* _What you should do_:
Apart from the images, output the data below exactly.
---------------
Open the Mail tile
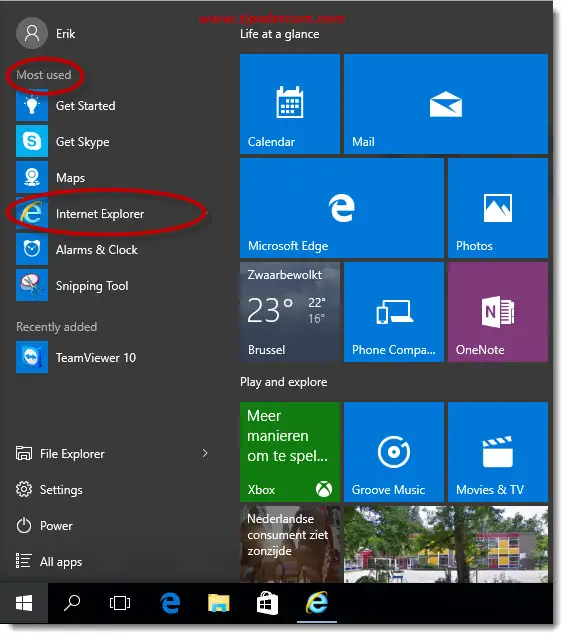[x=446, y=104]
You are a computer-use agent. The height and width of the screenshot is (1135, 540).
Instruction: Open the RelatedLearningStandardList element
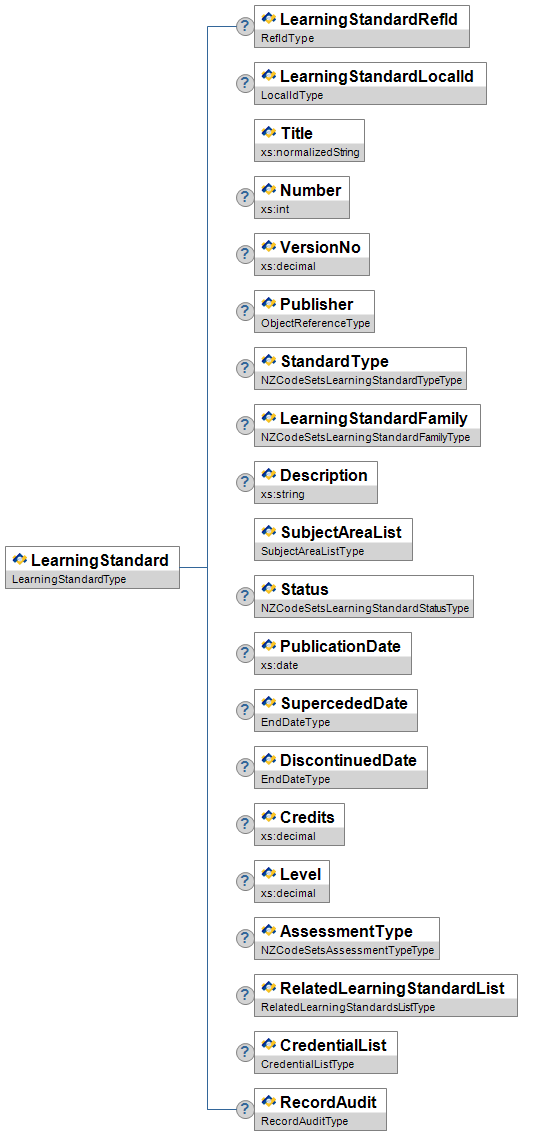[x=386, y=995]
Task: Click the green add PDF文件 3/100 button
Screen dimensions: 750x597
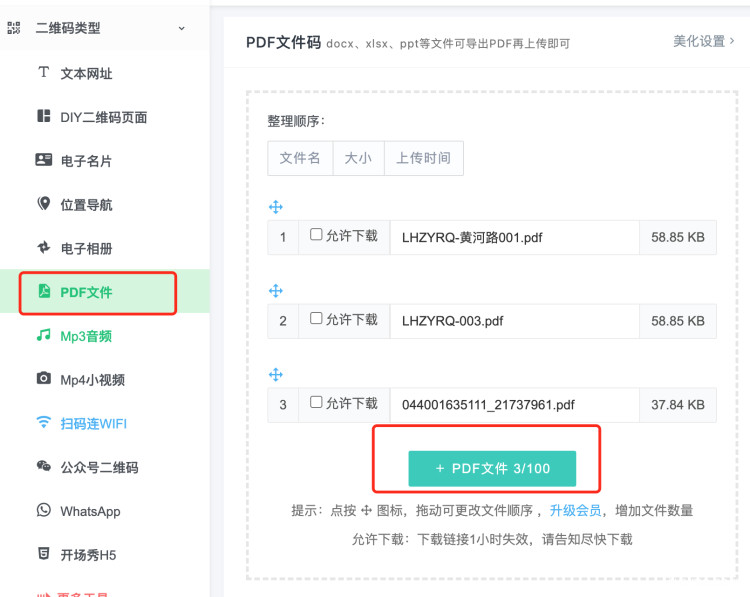Action: 492,468
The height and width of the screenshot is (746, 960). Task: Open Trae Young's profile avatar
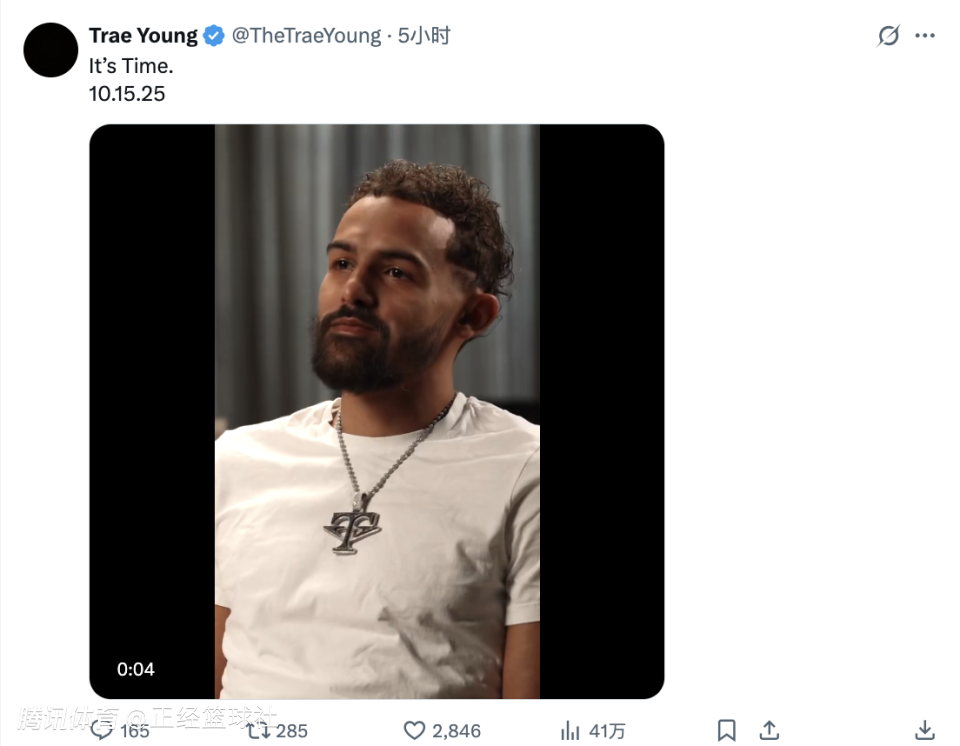(50, 50)
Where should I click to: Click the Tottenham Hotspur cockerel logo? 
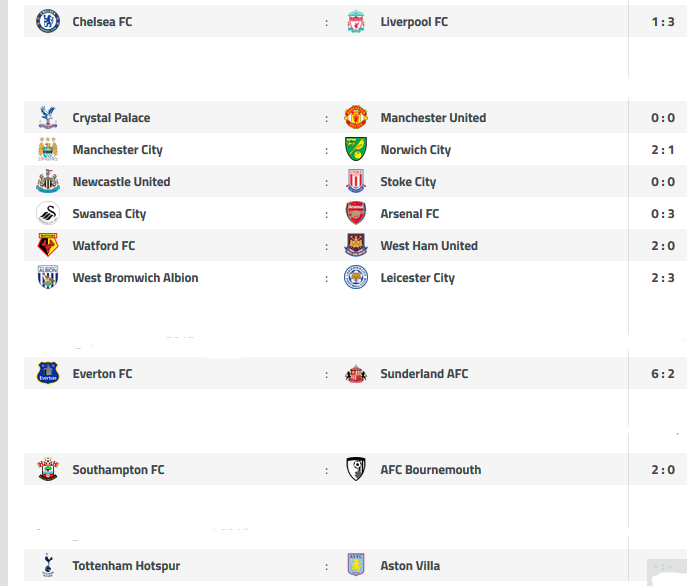click(48, 565)
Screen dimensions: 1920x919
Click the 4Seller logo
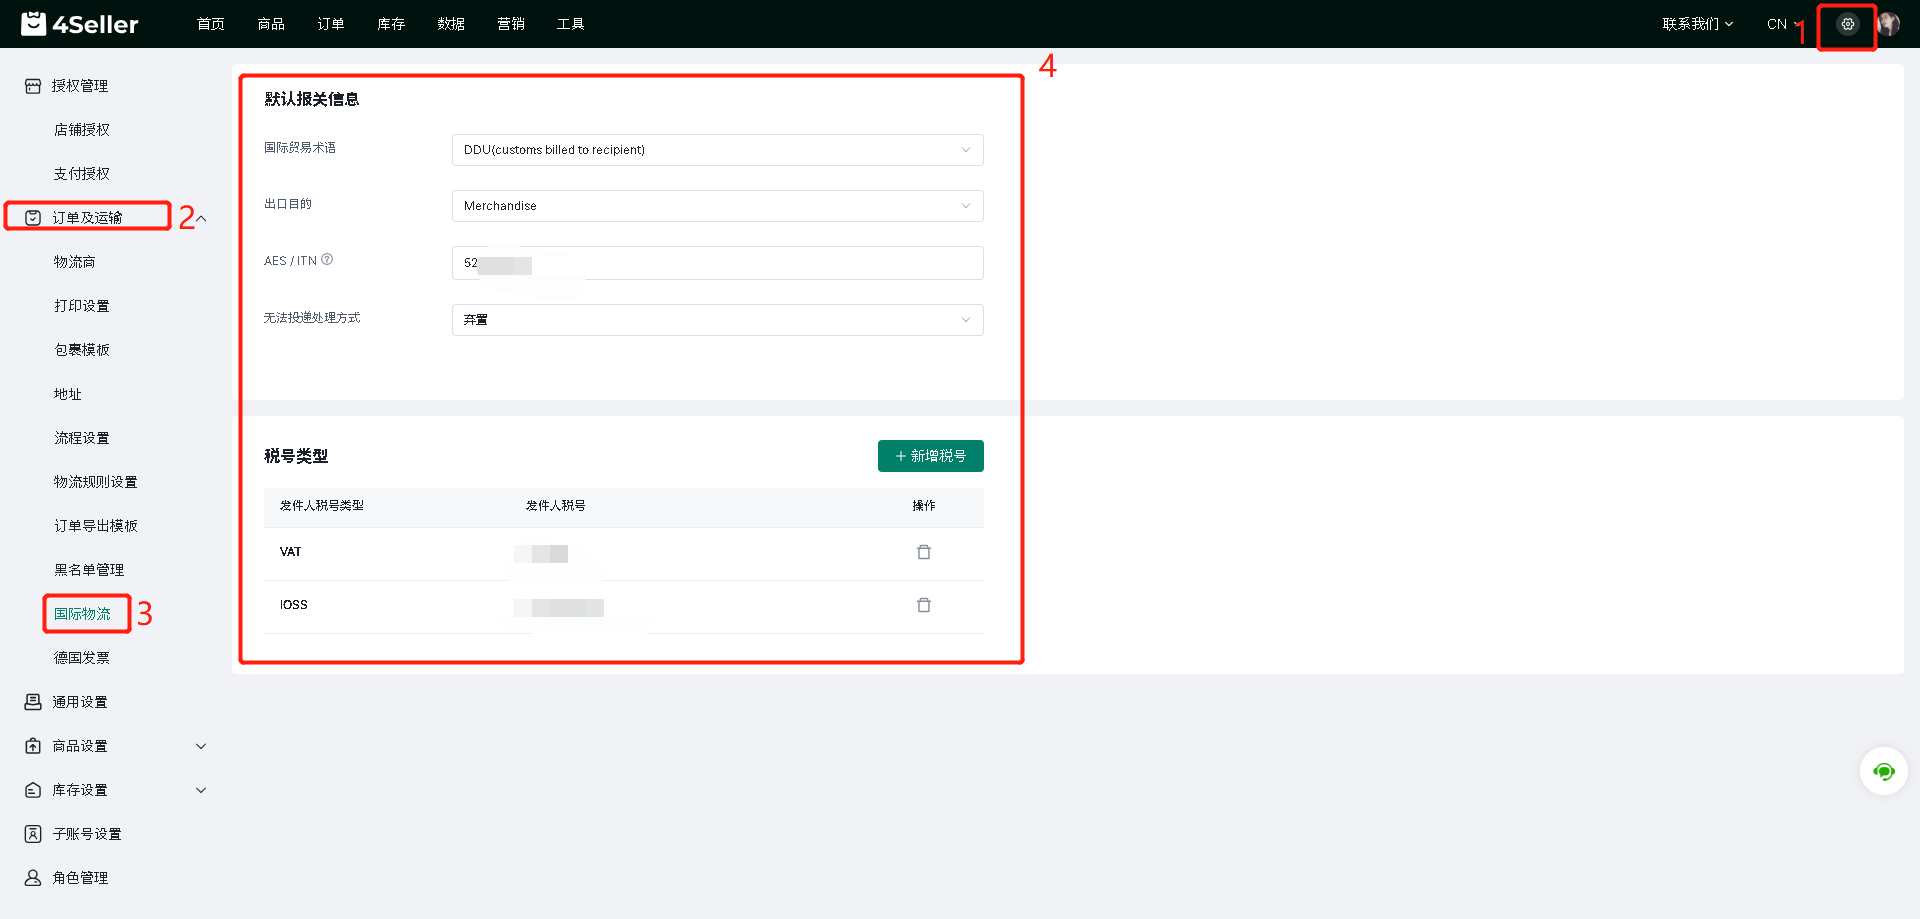point(80,24)
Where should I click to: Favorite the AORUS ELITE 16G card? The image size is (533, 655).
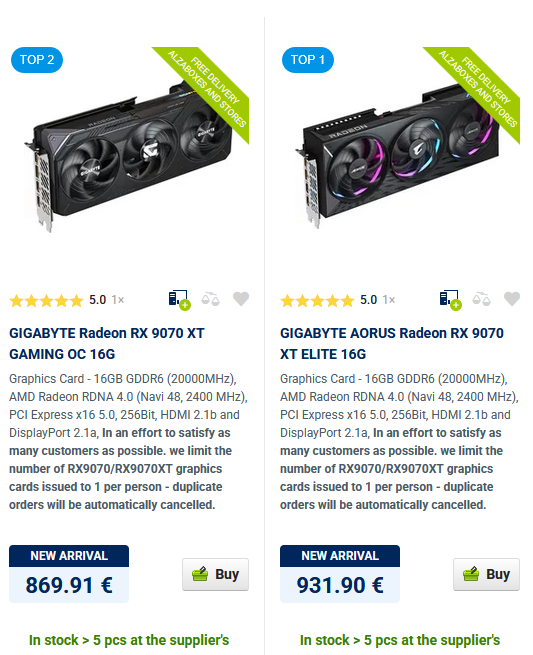512,299
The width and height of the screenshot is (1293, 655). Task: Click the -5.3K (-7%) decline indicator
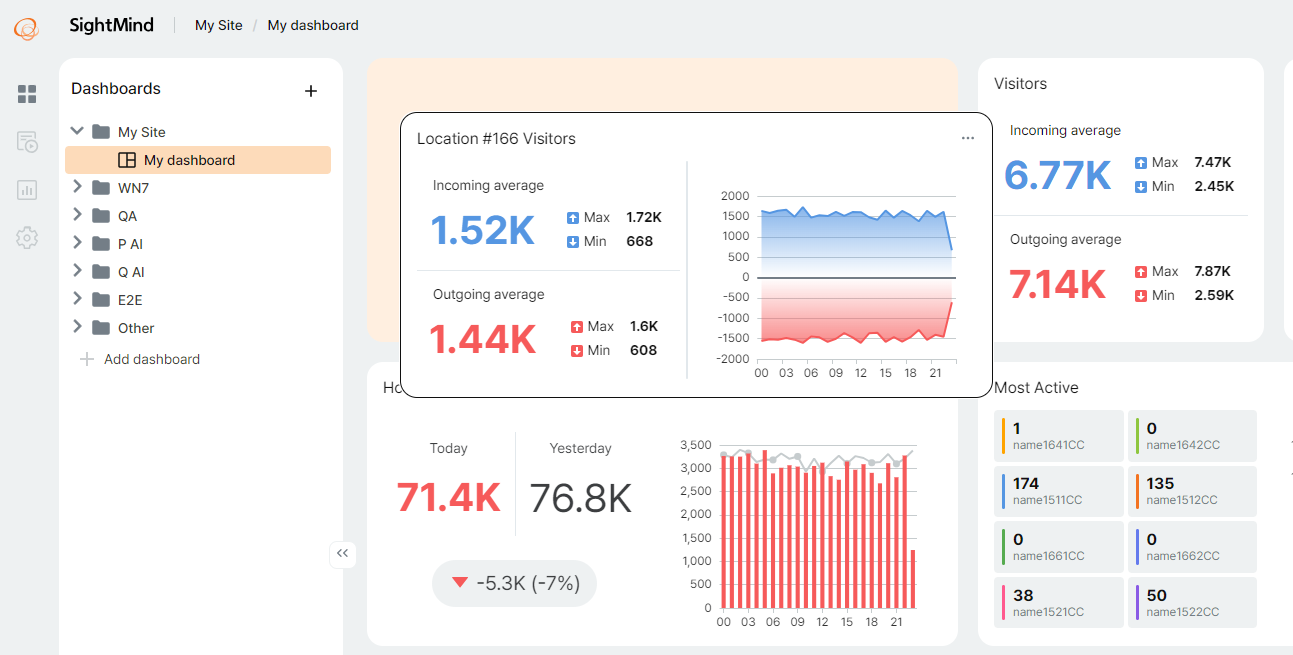tap(514, 582)
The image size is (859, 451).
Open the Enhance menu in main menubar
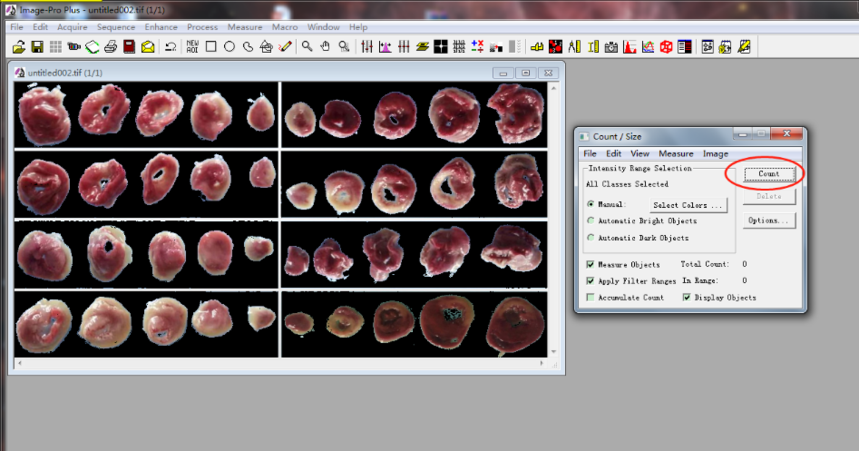(161, 27)
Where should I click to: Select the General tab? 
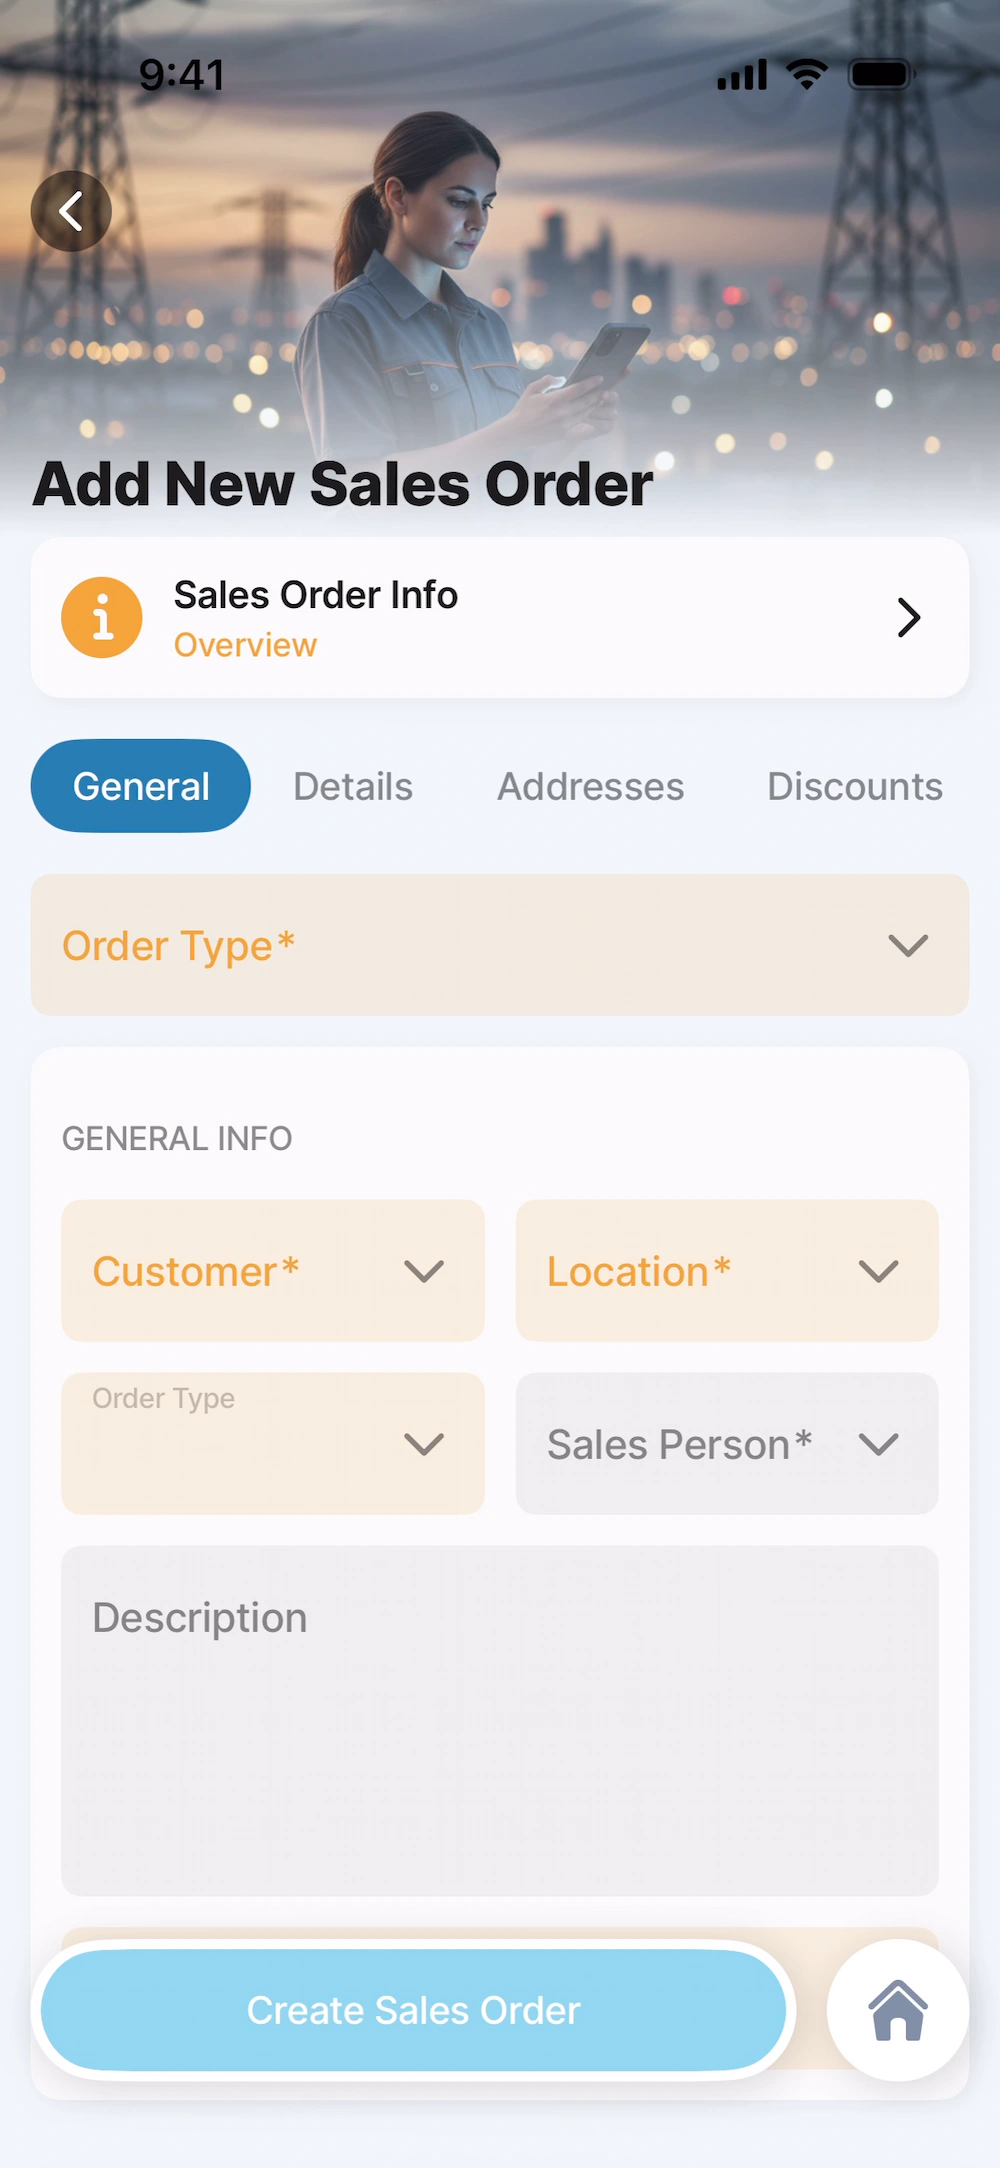click(141, 786)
---------------
* _Solution to this task_:
Open the Mail tile
[x=446, y=104]
You are a computer-use agent. The height and width of the screenshot is (1135, 540).
Instruction: Open the RelatedLearningStandardList element
[x=386, y=995]
Task: Click the green add PDF文件 3/100 button
Screen dimensions: 750x597
Action: 492,468
The height and width of the screenshot is (746, 960). Task: Open Trae Young's profile avatar
(50, 50)
Where should I click to: Click the Tottenham Hotspur cockerel logo? 
click(48, 565)
Screen dimensions: 1920x919
Click the 4Seller logo
point(80,24)
Where should I click to: Favorite the AORUS ELITE 16G card? The image size is (533, 655).
512,299
The width and height of the screenshot is (1293, 655). Task: Click the -5.3K (-7%) decline indicator
tap(514, 582)
The image size is (859, 451).
Open the Enhance menu in main menubar
(161, 27)
Where should I click to: Select the General tab? 
click(141, 786)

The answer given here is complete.